The Private Eye in Public Art (Hardcover)
This book foregrounds critical questions about public art, the policies that govern it, and the processes that realize it. What makes art public? What makes good public art? Why is there so much bad public art? How can the overall standard of public art be improved? What professional practices sponsor the best art for architecture and the environment? How can the artist selection process ensure that only superior artists are commissioned? Aesthetic judgments are implicit in museums exhibitions and acquisitions. Why should art in public places be held to a lesser standard? How can myriad interests of the community and individuals be harnessed to the higher goal of choosing the best artists for a project.
It is a central contention of the book that despite the numerous constraints encountered in any commission, the most excellent public art expresses and even accentuates the personal, innovative vision of the artist.

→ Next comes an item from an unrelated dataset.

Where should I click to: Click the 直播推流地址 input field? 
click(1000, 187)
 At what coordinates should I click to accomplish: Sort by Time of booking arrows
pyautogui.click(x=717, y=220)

Approaches that compromise that vision, especially those that try to be all things to all people, inevitably diminish the dynamism and uniqueness of the final work. In the best public art, imagination, originality, passion, and even impulsiveness characterize the work of those artists who, while reaching out to a broader public, paradoxically search for new ideas often antithetical to the rules, materialistic culture, and social practices of the community. Many projects have demonstrated that art that seems different, difficult, and provocative can, in time, become familiar and comprehensible in a public setting and resonate more effectively than conventional solutions.